» WHAT IS REQUIRED
In the data below, find every line with the word "dropdown" and copy it out.

Start of RECORD EXTRACTS

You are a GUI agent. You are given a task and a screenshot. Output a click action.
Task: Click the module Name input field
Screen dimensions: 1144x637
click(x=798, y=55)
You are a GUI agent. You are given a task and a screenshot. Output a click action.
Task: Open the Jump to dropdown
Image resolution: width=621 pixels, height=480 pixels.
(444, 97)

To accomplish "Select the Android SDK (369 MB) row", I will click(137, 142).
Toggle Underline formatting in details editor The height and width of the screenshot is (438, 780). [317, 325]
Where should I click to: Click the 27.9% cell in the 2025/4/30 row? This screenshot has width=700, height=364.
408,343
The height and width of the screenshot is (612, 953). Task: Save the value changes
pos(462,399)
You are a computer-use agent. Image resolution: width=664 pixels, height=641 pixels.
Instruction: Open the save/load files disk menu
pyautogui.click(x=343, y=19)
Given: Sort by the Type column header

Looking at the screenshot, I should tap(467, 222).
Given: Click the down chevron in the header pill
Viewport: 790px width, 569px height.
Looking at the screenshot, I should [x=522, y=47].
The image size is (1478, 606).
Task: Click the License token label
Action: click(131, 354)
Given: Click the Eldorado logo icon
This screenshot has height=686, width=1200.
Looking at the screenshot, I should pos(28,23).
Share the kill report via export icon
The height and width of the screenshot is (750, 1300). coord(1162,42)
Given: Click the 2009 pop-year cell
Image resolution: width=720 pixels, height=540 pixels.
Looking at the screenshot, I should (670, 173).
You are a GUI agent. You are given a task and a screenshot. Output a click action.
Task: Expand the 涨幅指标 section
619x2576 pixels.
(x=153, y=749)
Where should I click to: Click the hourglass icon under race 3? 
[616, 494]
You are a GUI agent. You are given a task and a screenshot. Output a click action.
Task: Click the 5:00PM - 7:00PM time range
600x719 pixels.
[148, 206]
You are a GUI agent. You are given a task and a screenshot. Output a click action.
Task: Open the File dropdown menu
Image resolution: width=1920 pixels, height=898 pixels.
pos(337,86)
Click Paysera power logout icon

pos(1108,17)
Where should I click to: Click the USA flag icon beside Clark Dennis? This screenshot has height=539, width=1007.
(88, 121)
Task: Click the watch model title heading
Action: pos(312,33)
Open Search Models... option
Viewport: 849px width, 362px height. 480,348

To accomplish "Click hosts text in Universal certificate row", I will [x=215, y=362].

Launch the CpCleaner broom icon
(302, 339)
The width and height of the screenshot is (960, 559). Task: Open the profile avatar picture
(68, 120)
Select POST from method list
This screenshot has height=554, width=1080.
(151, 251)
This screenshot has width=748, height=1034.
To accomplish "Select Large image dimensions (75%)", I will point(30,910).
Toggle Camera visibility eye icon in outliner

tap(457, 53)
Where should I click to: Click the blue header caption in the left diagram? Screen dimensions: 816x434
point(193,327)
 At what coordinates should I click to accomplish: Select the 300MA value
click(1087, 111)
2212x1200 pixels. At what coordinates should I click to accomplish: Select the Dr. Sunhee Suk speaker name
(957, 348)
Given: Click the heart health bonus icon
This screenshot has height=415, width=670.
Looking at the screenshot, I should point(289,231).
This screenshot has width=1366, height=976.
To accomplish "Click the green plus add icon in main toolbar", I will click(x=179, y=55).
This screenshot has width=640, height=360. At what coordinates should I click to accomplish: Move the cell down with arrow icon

End of RECORD EXTRACTS

» EXPECTED OUTPUT
Task: Open the Jump to dropdown
Task: Open the File dropdown menu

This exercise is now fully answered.